We leave and are now in full “GET THERE” mode. We have an apartment rented at the coast in Estepona and we are all eager to stop moving. But that is easier said then done. The GPS Says that it is a 70 KM drive, but will take us about 2 hours. Seems odd. Until we get started. It is nothing but winding mountain roads with shear cliffs and dizzying heights. Now we get why this will take a while. The back and forth is making all of us a little ill. We start referring to the road as the “Karen Finger Roads” since the sign they use to show twisty turns up ahead looks like my finger from this morning. At one point in the journey we come Upon a LARGE group of goats in a pen.  We of course slow down for the picture op. But as I get out of the vehicle my ego is put to the test as approximately 350 goats, stop dead, drop the grass out of their mouths, lift their heads….and stare at me. I mean stare. Like I’m bringing beer into a airport of thirsty weigh laid Canadians. Like I’m naked. Like I’m the most offensive thing they’ve ever seen. I tell you it’s disconcerting. After a few pics I slink back to the car feeling goat judged and ashamed. This is not the place to find my forever goat.  Clearly.

By hour 2 I’m at “either crack a window or pull over so I can puke again”. These roads are BRUTAL… but finally we reach the coast and see the water and we are at peace again. This long away from the ocean always makes me unsettled.
We source a grocery store and head in for wine and essentials. Nicole assures me she is cooking tonight as my hand is still looking a little cray. She says she has a real treat in mind. I don’t question it. How much trouble can she get in? She runs around the store gathering her “supplies” – which i explain is actually called “ingredients” in cooking. She laughs like my stomachs future happiness  isn’t riding on this. “Whatever”.
We head to our apartment and find out its lovely! On the ocean with two bedrooms, two bathrooms, and two decks. A sweet little kitchen and a huge living and dining room.
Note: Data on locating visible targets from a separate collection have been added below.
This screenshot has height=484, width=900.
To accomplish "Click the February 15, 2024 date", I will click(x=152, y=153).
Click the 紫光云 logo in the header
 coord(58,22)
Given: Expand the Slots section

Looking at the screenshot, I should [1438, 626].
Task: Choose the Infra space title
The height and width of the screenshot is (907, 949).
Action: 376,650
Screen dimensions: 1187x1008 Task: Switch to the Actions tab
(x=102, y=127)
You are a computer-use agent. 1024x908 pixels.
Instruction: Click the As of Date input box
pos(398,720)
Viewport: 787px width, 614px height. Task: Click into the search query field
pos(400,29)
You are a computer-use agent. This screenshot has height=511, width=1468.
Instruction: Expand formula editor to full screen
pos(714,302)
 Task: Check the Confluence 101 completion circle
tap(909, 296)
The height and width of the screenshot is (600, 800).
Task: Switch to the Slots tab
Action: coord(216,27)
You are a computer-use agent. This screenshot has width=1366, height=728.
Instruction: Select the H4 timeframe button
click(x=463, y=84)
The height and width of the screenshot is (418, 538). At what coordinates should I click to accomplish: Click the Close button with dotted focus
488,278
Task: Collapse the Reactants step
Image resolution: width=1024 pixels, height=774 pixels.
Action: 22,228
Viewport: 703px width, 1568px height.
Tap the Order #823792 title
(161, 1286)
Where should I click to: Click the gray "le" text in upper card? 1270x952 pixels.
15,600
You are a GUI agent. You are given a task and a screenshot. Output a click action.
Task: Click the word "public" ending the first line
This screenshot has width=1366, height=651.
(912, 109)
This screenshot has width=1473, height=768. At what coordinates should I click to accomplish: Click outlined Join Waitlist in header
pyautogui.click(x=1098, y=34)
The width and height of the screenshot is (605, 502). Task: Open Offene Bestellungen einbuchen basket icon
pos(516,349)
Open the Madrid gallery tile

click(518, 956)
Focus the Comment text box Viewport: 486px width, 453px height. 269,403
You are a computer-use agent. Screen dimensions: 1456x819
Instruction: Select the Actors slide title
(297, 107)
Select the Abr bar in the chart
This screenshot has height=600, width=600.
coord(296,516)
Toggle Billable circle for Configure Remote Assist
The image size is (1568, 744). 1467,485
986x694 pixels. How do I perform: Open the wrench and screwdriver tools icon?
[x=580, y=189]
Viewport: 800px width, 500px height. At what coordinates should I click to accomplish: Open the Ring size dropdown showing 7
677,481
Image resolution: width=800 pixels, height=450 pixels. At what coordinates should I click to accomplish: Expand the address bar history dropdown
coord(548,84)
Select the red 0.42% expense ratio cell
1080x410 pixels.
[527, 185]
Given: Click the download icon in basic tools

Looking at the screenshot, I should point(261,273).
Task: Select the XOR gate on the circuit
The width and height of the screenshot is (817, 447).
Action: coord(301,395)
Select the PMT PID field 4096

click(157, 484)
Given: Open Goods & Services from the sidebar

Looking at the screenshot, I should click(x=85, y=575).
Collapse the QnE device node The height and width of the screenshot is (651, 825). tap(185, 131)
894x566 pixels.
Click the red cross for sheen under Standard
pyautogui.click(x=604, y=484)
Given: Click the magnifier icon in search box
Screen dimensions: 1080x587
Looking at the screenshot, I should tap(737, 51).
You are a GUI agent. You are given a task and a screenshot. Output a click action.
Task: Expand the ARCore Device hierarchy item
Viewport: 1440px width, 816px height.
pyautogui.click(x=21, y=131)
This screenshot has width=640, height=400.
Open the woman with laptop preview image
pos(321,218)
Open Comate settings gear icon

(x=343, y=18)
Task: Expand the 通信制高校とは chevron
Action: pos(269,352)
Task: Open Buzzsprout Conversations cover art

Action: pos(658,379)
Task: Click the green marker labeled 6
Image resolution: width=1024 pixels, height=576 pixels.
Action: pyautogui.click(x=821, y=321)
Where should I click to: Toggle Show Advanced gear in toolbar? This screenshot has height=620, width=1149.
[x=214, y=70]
Nicole gets to work putting the groceries away while i take advantage of an apartment night off cooking by running a nice bath. Once chores are done and bath is had, we head down to the beach for some wine and a look around before Nicole starts dinner. We all squeal with excitement when we realize that we can see Gibraltar and Africa from our beach!!! Even thought the haze of the Long hot day! Tomorrow we head to Morocco and yet another country together. We skip back to the apartment in anticipation of dinner……
Nicole sets to work while we set the table….and its then that I see them. The Kraft Dinner boxes. No joke. Giggling I set the ketchup and bowls out-then she tells me to set side plates also. This is Fancy-we’re also having Wieners. And not just any wieners….when I ask why she has out an extra frying pan she explains that she’s “caramelizing” the wieners. I open my mouth to assure her that isn’t a thing…when I see the excitement in her muppetty little eyes. And I just let it go. And you know what? Its the best meal we’ve had so far. OR I’ve given up all together. Hard to tell. But in any case, the Kraft dinner, the salt air, the long day of diving and the bath I just had all come together to make me the happiest girl on the planet. Sigh. Africa tomorrow. Unbelievable.